WHAT YOU ARE ASKED TO DO :: Which lines come from the start of the records through the line that holds "Given: Like the 15:37:43 comment from 海南"? Write them out word for word.

Dataset items
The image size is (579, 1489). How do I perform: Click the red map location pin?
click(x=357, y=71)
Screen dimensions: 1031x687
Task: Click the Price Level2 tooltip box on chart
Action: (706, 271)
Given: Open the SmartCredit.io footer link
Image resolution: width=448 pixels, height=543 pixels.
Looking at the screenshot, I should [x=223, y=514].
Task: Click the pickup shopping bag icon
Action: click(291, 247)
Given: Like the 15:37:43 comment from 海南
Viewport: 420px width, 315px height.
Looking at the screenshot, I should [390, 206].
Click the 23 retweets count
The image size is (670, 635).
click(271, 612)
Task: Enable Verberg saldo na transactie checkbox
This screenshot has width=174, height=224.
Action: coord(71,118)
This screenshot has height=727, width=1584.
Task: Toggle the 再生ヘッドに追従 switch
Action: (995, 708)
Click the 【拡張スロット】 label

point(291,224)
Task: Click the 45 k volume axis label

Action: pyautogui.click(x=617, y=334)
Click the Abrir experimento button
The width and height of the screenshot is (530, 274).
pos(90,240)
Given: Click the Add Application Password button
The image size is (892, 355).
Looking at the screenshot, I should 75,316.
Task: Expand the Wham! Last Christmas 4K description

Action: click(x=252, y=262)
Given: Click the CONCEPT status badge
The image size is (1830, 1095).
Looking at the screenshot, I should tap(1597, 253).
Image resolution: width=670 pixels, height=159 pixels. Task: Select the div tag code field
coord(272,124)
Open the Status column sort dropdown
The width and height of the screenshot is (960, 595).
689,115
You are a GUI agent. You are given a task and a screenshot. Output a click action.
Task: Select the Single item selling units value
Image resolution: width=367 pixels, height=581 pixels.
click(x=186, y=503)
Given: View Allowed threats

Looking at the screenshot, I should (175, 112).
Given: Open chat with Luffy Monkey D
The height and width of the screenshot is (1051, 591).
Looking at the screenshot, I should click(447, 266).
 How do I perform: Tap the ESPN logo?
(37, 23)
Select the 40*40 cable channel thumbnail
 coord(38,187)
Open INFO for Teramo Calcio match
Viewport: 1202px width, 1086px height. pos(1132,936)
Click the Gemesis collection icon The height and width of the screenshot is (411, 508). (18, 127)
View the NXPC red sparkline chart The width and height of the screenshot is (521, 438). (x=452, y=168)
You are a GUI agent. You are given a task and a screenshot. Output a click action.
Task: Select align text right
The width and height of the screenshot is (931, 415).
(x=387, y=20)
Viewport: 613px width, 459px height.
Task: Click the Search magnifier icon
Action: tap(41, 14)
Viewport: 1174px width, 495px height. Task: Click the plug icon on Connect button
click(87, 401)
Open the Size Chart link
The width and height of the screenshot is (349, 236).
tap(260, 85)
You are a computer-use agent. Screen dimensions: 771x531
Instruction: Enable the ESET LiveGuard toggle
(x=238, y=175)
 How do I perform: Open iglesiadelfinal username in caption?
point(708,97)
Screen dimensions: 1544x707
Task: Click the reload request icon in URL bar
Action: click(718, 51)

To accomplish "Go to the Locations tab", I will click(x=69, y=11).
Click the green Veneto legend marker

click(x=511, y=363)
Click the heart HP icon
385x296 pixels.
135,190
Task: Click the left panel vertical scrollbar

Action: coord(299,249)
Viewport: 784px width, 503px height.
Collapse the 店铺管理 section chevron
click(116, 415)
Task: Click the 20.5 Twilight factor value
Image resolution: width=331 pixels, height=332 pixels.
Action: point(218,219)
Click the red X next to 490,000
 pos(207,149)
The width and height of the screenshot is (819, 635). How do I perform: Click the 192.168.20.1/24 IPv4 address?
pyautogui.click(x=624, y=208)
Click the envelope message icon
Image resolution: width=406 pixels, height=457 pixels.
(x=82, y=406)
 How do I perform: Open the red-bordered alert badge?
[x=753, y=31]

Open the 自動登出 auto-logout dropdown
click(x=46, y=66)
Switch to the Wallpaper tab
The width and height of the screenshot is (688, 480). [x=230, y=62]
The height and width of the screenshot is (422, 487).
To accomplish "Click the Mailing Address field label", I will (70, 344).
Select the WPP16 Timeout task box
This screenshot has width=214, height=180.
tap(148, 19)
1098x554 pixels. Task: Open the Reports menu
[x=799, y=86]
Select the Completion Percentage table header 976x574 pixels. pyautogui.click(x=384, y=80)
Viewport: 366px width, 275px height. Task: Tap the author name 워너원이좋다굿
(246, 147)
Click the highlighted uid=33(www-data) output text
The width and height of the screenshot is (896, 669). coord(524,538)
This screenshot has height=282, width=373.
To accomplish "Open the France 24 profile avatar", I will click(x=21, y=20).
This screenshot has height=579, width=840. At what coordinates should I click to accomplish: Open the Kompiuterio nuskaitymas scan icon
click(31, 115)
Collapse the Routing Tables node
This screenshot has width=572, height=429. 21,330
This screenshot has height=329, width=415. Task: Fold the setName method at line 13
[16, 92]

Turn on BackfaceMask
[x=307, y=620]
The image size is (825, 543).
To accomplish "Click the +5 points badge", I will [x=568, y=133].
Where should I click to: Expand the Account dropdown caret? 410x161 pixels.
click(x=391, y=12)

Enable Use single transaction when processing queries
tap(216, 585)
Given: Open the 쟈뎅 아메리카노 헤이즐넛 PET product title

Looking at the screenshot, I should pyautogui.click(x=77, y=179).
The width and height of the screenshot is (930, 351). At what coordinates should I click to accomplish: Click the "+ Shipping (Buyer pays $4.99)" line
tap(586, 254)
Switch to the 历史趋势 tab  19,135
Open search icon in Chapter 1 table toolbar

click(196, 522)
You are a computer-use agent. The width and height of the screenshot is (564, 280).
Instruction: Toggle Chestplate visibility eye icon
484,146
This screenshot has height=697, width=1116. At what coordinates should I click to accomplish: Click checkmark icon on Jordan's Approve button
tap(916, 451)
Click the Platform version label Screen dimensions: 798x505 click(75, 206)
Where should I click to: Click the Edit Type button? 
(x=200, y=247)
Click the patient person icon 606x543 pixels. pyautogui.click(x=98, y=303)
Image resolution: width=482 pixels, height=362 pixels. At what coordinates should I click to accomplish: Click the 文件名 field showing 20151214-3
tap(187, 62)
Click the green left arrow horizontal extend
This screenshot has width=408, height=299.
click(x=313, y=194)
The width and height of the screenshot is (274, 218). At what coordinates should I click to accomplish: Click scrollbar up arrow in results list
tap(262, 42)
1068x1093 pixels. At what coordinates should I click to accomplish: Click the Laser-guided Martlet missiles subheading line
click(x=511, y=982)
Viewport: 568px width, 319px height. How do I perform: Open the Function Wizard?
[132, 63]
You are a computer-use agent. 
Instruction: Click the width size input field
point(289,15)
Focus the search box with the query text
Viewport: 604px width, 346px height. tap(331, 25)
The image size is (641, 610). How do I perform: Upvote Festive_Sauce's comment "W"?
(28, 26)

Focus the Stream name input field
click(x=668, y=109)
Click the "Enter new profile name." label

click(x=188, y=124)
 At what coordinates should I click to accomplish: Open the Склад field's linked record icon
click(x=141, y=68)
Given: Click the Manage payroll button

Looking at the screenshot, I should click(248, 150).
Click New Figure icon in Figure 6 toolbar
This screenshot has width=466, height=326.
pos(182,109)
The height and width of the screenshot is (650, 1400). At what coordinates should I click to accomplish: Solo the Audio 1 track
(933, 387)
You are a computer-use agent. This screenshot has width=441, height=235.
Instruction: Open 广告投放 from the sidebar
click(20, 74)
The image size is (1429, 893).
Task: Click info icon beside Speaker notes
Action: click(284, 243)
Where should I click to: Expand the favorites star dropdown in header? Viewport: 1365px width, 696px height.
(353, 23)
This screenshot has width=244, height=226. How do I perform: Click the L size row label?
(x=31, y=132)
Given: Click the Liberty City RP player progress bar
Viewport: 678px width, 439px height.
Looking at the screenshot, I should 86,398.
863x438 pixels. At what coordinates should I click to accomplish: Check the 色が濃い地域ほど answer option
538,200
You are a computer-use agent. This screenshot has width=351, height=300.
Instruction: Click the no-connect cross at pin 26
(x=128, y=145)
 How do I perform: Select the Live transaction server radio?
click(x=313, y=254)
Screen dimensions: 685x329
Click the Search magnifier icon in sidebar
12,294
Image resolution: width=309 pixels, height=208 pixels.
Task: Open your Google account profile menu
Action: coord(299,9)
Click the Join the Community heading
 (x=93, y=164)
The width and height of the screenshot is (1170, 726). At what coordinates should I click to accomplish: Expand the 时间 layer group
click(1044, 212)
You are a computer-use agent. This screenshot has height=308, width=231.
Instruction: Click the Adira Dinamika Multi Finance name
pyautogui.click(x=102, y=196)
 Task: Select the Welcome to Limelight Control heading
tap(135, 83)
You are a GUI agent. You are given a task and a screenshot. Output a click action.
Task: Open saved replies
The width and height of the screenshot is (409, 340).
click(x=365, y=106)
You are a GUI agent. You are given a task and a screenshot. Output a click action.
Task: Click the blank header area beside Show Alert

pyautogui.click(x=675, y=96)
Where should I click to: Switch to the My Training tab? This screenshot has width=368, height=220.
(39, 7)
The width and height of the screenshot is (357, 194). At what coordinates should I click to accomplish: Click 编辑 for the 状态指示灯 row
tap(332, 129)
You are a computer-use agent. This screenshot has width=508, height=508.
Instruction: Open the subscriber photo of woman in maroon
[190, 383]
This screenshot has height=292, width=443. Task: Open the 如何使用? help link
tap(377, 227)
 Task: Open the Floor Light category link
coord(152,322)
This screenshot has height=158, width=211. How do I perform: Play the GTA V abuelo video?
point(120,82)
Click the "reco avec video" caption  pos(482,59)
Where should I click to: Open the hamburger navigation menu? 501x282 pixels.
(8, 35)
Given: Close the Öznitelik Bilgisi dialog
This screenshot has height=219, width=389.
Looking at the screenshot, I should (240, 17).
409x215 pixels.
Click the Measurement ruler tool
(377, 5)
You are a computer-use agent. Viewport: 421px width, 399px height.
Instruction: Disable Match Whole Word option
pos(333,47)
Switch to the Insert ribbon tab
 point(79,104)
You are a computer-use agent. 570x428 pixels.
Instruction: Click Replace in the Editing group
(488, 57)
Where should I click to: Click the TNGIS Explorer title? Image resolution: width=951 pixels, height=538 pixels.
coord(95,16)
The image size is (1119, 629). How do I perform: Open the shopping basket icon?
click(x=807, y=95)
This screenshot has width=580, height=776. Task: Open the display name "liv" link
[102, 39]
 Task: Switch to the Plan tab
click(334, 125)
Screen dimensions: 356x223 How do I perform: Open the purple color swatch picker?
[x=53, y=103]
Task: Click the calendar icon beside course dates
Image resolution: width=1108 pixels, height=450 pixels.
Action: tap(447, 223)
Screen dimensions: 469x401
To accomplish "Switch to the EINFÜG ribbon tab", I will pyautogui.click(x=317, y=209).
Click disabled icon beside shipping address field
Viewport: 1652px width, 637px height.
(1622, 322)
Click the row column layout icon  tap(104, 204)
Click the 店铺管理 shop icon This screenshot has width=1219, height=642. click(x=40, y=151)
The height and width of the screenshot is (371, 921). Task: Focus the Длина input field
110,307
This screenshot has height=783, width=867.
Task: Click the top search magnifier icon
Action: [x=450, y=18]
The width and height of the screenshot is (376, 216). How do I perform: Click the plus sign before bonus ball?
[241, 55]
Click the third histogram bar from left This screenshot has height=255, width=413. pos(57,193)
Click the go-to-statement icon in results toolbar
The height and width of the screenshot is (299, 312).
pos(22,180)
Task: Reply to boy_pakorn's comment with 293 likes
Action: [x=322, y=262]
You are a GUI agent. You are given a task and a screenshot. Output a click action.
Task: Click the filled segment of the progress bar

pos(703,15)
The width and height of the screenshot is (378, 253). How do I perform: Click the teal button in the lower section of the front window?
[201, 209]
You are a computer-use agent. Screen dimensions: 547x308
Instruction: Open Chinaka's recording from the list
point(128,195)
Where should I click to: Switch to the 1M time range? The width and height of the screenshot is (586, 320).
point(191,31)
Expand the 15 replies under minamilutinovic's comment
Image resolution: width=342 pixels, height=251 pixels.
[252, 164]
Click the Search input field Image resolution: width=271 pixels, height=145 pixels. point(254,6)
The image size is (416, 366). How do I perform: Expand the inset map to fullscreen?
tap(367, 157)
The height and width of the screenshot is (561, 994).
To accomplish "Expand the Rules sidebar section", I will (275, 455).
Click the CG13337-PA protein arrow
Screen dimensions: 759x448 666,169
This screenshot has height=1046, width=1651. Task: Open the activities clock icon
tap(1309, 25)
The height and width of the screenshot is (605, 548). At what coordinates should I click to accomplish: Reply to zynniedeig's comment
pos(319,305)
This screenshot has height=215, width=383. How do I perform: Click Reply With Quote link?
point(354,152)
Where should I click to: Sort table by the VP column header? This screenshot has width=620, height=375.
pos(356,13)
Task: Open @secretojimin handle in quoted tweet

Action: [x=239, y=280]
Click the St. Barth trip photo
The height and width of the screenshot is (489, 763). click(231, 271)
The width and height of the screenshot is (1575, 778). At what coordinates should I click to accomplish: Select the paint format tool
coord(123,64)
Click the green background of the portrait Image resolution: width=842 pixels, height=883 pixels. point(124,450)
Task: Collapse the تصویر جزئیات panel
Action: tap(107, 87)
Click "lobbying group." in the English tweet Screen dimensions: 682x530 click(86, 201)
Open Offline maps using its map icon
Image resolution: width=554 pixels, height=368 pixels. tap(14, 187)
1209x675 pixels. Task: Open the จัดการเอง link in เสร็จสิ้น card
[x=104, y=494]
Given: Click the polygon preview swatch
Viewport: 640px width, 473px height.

WRITTEN RESPONSE ::
The image size is (579, 1489). How do I perform: Click the red map location pin?
click(x=357, y=71)
Screen dimensions: 1031x687
Task: Click the Price Level2 tooltip box on chart
Action: (706, 271)
Given: Open the SmartCredit.io footer link
Image resolution: width=448 pixels, height=543 pixels.
Looking at the screenshot, I should [x=223, y=514].
Task: Click the pickup shopping bag icon
Action: click(291, 247)
Given: Like the 15:37:43 comment from 海南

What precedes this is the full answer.